The Three Roots Of Evil, According To Emilio Lledó

For the philosopher Emilio Lledó, education is the highest good, because only through it do you learn to think, feel and be free. An instrumental education corrupts the mind and leads to the three roots of evil: ignorance, selfishness, and greed.
The three roots of evil, according to Emilio Lledó

Emilio Lledó is a Spanish philosopher, member of the Royal Spanish Academy and ex-Cathedral of the Universities of Heidelberg and Barcelona, ​​among others. His work has crossed borders and has the value of having been produced by one of the minds that has known, almost intimately, the great thinkers of history. In some of his interviews he has referred to the three roots of evil, or rather, contemporary evils.

Lledó is very critical of some contemporary aspects, such as the divinization of money, the lack of training in leaders and the profound inequalities in the world. It questions the transformations in education that have been leading to a transgression of values.

For Emilio Lledó, the three roots of evil are ignorance , greed and selfishness. Although these are vices that have always existed, at the present time they have gained singular importance and define a good part of individual and social behavior.
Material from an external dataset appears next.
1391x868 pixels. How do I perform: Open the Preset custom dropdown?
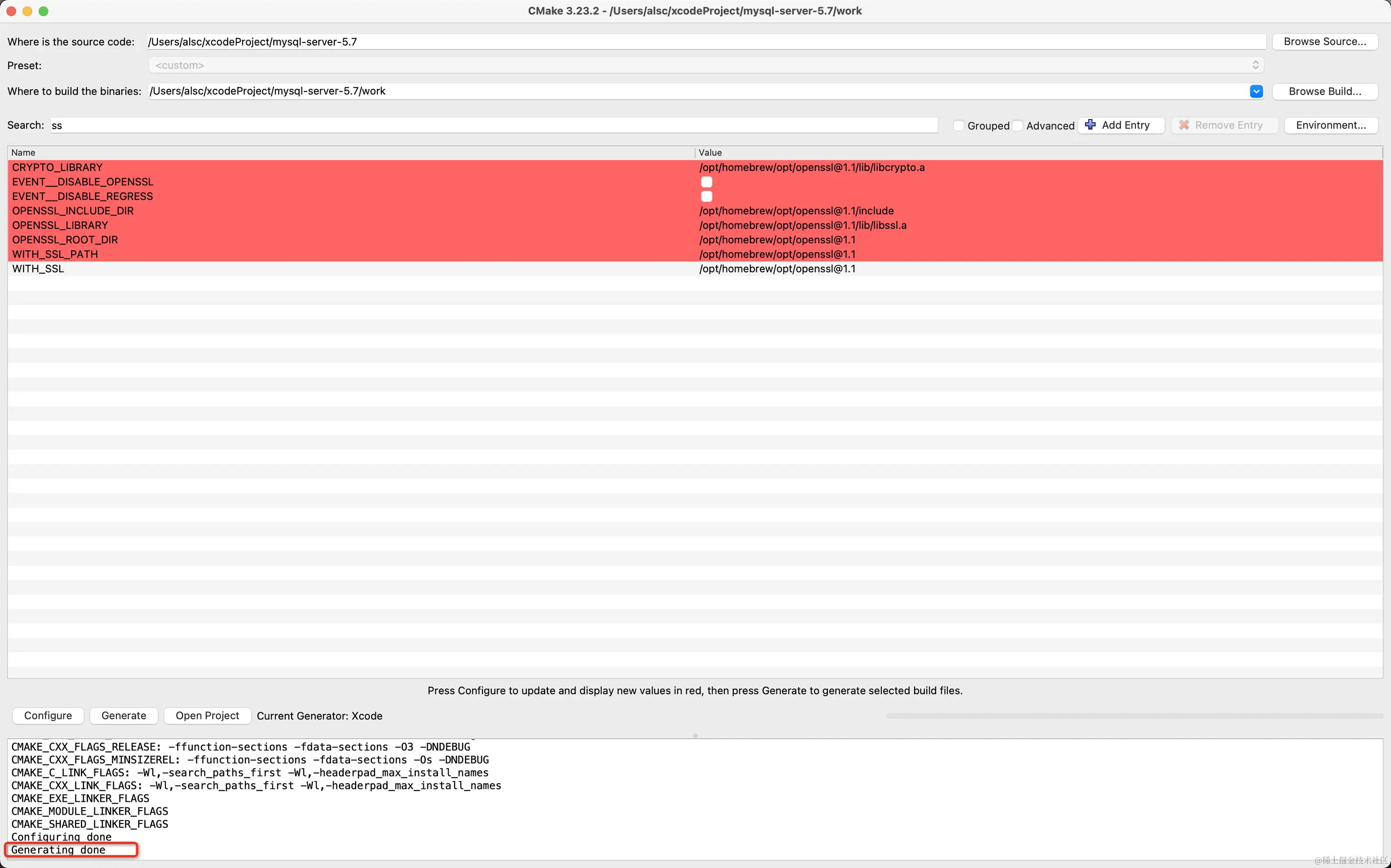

Let’s see what you think about it.

Man with a paper on his forehead with a question mark

1. Emilio Lledó and ignorance

Emilio Lledó has pointed out that “The human being is what education  makes of him.” In this sense, education would not be instruction, but a process of formation of conscience: a path towards freedom / autonomy of thought.
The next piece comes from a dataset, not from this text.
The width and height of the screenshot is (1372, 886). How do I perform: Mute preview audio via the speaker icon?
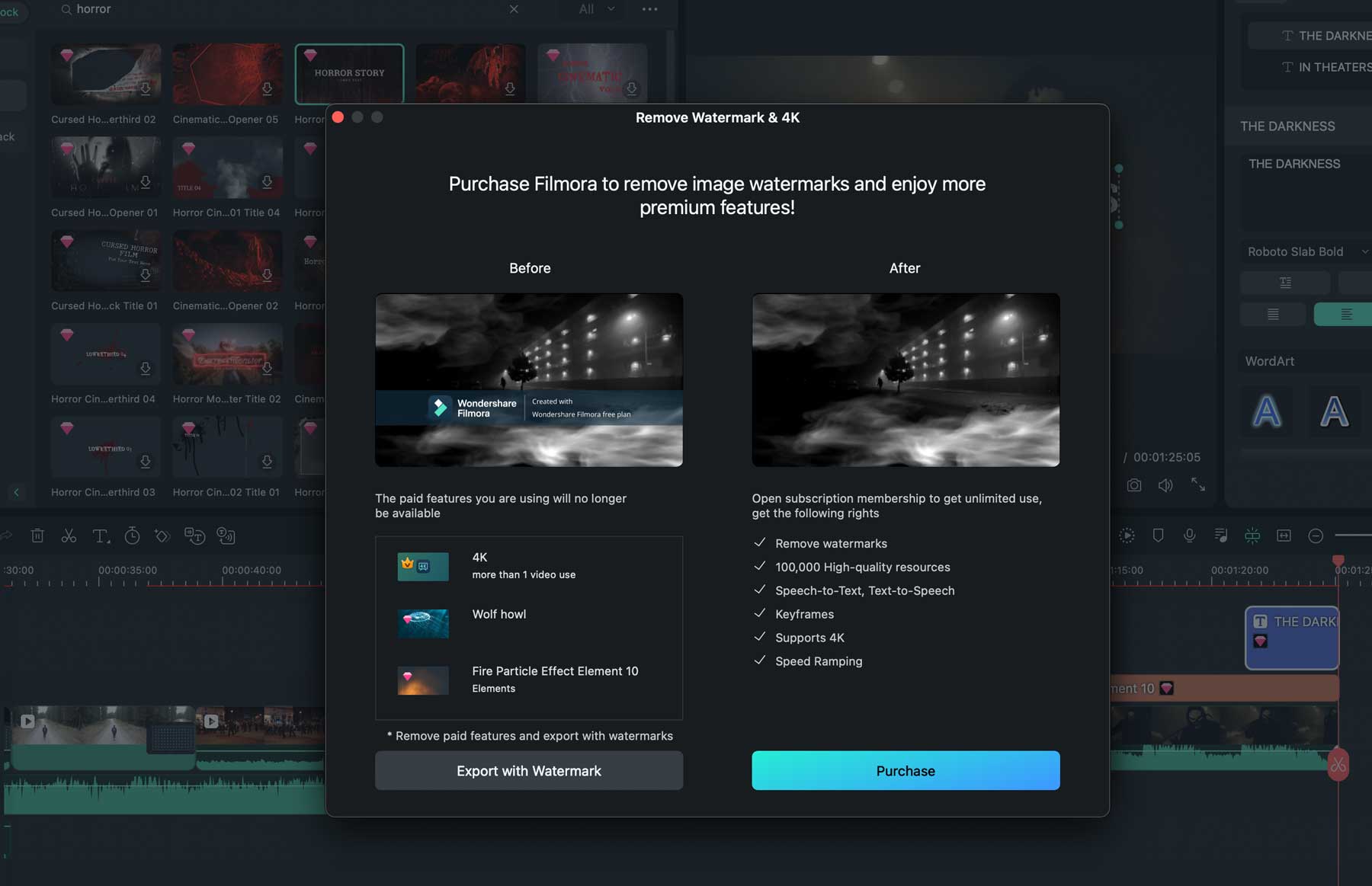pos(1165,485)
This includes the education of sensitivity, because in true education rationality must not only be cultivated. In Emilio Lledó’s opinion, this is the only way to save oneself from the manipulation and aggressiveness that occurs when there is no understanding.

He thinks that education based and measured on exams is deforming. He sees it as an inquisitorial system that helps fear and little intelligence. True formation must be based on freedom; if not, the mind is corrupted, with the rest of the corruptions that come after it, such as the economic one.

He thinks that a good part of today’s politicians only represent ignorance; a lack of knowledge similar to the one that would prevail in his electorate. “They go up and sink everything,” he says, starting with free and universal education.

2. Greed, one of the three roots of evil

Emilio Lledó thinks that the obsession with money is the great misfortune of today’s society. Those who do not profit pass for fools, because many cannot separate well-being from money, even when they are two realities that only have a fragile link. In fact, you can be reasonably happy without a lot of money.

The real wealth, personal and social, is in the culture. This is what allows us to understand and live essential principles such as justice, good, truth and beauty. Money, on the other hand, makes people miserable, unleashes their greed, corrupts and degenerates. The philosopher says that this constitutes “the return to the cave in the most sinister sense of the word.”

All human beings, on the other hand, have an essential need to know, a need for culture. Only education could satisfy that desire and allow us to build a critical conscience that prevents the prevalence of corruption in power.

Greed has led us to now be in a world that expects a lot from technology and the economy, but is full of hopeless people. The laws of the market generate inequality and that is detestable. At the same time, they fuel greed, which is deplorable.

Hands with a lot of money

3. Selfishness

For Emilio Lledó the greatest of all evils is ignorance, which is not only intellectual, but also includes sensitivity. This leads to the third of the three roots of evil: selfishness, that impulse that leads to promote or sustain global dictatorships or small personal dictatorships.

He points out that a matrix of thought dominated by pragmatism has been imposed, “practicality”, he calls it. This leads to a gross utilitarianism that corrupts. It is seen more in the figures of power, whom it describes as “degenerates with all its letters”.

In front of the “well-being”, Lledó opposes the “well-being”. This supposes a minimum of decency and the latter implies the possibility of seeing and feeling beyond the strictly private and limited domain. At present, that is not what education proclaims, that compares, that puts some above others and on that basis establishes a consciousness of exclusion instead of motivating solidarity. That is what must change.